→ **The problem**: The answer must be the lines from the one containing "The height and width of the screenshot is (1260, 2250)." through the last line of the data below, copied exactly, with nothing else.

→ **Data**:
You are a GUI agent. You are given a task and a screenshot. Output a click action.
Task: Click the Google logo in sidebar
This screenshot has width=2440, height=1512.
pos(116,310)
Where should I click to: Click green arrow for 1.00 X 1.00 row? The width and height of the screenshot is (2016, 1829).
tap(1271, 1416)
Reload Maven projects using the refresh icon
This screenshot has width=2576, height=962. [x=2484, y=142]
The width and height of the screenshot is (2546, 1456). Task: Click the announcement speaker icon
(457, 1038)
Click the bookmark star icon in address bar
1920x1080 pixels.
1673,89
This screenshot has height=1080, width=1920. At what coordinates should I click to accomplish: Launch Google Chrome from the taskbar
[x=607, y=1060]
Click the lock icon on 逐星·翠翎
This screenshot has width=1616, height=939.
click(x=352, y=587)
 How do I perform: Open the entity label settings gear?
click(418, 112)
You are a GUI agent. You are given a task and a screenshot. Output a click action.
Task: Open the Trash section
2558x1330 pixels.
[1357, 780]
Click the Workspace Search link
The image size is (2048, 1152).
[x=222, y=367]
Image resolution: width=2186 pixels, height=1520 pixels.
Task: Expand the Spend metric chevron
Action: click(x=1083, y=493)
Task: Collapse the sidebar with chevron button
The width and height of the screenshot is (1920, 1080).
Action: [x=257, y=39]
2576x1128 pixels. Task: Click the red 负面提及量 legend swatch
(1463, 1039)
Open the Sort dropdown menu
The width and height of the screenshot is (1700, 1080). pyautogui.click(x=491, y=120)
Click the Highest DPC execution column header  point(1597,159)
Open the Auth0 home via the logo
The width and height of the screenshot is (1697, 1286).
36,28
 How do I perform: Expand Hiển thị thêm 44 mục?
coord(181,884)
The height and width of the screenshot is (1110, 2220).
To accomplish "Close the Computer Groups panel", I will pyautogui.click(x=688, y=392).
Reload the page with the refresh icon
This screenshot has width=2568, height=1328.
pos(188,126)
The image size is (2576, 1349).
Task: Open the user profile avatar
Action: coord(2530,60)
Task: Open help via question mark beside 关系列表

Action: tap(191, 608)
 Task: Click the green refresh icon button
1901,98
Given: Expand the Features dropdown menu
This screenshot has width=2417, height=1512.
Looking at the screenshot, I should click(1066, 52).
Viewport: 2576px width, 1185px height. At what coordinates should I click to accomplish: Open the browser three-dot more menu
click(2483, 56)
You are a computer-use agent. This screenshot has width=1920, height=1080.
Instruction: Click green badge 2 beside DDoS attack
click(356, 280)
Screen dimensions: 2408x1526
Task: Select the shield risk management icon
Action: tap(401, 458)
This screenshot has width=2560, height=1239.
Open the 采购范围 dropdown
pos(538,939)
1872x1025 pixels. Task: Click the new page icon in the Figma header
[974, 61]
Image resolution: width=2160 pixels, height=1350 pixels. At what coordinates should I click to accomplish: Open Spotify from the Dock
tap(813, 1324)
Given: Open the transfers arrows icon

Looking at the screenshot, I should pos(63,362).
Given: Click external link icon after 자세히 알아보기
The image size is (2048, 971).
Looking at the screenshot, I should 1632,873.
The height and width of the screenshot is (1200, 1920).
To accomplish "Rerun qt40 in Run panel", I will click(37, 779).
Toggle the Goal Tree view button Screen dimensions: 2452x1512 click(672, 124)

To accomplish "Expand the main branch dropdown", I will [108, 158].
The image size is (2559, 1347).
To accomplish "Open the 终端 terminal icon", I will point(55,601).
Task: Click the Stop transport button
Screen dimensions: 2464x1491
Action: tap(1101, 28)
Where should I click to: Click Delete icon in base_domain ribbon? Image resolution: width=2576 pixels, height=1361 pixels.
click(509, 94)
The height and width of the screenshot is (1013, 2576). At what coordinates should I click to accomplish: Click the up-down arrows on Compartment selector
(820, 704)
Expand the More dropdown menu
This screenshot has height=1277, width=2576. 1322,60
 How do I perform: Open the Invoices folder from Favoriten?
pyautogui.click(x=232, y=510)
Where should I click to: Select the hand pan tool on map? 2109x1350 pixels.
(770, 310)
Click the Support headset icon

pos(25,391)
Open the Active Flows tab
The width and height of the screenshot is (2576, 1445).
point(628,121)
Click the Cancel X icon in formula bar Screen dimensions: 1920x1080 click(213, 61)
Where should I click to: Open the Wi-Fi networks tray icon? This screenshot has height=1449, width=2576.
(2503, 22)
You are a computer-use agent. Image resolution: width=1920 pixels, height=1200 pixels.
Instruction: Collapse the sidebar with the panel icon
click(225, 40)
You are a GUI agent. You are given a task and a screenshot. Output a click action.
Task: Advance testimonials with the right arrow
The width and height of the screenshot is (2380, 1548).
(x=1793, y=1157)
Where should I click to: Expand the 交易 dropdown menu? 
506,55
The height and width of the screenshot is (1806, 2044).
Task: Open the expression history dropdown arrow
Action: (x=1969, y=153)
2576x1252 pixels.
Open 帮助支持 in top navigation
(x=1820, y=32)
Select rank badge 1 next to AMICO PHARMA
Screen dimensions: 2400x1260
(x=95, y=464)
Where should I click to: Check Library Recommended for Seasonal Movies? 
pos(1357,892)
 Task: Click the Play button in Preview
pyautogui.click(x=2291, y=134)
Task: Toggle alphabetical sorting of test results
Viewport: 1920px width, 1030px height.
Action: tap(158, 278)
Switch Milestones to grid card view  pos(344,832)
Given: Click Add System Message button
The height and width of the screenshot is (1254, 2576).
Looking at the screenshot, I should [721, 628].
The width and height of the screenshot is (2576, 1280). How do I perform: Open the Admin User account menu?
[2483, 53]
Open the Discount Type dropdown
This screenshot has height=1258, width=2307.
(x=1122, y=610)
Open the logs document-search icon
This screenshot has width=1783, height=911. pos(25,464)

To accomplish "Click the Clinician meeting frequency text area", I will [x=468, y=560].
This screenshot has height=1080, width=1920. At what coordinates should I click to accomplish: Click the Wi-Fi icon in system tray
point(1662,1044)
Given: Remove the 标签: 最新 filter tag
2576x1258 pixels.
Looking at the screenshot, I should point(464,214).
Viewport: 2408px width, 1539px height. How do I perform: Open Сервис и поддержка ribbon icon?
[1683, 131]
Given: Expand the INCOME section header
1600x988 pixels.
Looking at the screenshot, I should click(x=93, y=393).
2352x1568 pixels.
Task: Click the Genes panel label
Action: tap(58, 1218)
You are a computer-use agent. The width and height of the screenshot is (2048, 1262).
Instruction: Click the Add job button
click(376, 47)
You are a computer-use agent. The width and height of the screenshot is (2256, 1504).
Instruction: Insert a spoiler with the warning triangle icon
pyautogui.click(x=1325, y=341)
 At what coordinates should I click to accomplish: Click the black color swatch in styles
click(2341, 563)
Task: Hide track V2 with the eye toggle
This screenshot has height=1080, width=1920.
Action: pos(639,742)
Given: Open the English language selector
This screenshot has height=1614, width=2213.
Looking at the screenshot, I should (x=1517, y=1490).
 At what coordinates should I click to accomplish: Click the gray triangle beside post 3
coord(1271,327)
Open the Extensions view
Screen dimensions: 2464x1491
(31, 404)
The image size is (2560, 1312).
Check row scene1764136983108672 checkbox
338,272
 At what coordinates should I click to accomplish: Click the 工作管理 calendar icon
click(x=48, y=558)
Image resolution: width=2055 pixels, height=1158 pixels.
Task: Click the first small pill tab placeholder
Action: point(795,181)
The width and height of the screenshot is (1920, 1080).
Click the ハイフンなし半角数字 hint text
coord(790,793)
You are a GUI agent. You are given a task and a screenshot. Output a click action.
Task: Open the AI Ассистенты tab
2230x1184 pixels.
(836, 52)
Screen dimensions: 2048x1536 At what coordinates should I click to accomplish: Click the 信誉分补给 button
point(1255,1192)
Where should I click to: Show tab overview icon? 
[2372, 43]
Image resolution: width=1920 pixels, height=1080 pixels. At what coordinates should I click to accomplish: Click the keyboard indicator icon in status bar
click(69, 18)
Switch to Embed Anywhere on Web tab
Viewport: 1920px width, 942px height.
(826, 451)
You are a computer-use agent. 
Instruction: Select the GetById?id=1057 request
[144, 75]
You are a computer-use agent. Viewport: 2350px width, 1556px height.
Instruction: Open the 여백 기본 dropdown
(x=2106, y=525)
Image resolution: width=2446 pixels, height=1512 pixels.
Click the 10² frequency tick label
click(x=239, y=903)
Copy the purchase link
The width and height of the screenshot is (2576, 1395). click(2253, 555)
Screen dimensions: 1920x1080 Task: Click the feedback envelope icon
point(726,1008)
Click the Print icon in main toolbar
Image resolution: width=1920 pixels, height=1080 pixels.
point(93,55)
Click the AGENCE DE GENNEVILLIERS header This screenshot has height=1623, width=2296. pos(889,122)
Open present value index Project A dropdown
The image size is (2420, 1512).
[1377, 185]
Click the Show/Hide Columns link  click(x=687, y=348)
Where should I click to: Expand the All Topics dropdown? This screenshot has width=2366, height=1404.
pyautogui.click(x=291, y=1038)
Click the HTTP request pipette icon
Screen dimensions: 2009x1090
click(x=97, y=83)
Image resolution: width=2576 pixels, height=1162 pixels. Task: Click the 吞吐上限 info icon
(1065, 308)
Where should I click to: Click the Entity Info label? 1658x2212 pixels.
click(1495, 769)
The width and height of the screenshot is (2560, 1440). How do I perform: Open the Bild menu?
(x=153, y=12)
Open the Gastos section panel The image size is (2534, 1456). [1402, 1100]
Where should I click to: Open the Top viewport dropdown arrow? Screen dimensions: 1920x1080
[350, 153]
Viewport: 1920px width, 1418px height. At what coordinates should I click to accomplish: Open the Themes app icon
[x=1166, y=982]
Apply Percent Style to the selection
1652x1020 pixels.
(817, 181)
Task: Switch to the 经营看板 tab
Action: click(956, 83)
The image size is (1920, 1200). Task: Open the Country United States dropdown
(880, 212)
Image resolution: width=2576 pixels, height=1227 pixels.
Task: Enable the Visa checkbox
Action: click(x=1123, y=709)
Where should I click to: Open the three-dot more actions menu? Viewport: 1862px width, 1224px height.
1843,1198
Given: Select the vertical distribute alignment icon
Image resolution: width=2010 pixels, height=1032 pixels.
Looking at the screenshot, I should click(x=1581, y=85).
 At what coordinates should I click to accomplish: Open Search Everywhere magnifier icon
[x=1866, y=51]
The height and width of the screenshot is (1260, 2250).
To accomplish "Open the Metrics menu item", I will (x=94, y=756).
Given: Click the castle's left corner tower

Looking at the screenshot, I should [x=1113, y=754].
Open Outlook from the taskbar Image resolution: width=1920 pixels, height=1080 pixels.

→ **Answer**:
The height and width of the screenshot is (1260, 2250).
To accomplish "Open the Metrics menu item", I will (x=94, y=756).
Given: Click the castle's left corner tower

Looking at the screenshot, I should [x=1113, y=754].
Open Outlook from the taskbar Image resolution: width=1920 pixels, height=1080 pixels.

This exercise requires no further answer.